Problem description: Revise the lines starting at the one containing "Click the 210,00 € price cell" and ending at the one containing "Action: pos(570,270)", changing "Hand tool" to "Brush tool" and leaving everything else as it is. Return only those revised lines.

Records for locating visible targets:
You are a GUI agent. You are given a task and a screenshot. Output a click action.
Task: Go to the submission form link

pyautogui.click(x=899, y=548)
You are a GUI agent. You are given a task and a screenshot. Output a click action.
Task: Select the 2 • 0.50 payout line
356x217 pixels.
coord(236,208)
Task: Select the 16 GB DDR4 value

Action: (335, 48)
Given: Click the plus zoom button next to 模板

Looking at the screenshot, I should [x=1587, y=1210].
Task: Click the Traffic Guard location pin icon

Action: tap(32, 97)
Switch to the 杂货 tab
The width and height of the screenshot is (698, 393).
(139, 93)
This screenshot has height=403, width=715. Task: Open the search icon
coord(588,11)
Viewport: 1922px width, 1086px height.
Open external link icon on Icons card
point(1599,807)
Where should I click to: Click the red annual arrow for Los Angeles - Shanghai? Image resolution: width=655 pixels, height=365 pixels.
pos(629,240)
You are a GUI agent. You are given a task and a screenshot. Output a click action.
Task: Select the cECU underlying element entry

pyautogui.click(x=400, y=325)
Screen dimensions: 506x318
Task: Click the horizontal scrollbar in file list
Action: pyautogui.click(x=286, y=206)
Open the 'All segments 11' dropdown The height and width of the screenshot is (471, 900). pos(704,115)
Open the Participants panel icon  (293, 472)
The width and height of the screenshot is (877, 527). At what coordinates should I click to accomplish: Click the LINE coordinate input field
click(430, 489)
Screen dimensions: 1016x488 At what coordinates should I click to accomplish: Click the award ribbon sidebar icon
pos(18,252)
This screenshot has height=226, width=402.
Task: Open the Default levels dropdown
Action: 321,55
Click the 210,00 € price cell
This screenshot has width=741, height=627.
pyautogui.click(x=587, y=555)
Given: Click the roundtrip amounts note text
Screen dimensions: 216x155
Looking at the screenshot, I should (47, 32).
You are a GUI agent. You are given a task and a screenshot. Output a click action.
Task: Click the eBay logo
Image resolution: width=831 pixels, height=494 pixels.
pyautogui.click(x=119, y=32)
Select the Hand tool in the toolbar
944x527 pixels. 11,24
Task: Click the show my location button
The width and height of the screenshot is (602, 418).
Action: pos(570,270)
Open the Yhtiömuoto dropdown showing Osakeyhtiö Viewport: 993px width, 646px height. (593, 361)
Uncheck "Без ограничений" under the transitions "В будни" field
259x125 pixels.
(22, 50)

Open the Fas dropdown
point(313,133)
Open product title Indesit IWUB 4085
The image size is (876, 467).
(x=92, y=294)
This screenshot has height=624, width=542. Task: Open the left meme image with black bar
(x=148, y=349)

Solution to this exercise:
Click the 210,00 € price cell
This screenshot has width=741, height=627.
pyautogui.click(x=587, y=555)
Given: Click the roundtrip amounts note text
Screen dimensions: 216x155
Looking at the screenshot, I should (47, 32).
You are a GUI agent. You are given a task and a screenshot. Output a click action.
Task: Click the eBay logo
Image resolution: width=831 pixels, height=494 pixels.
pyautogui.click(x=119, y=32)
Select the Brush tool in the toolbar
944x527 pixels. 11,24
Task: Click the show my location button
The width and height of the screenshot is (602, 418).
Action: pos(570,270)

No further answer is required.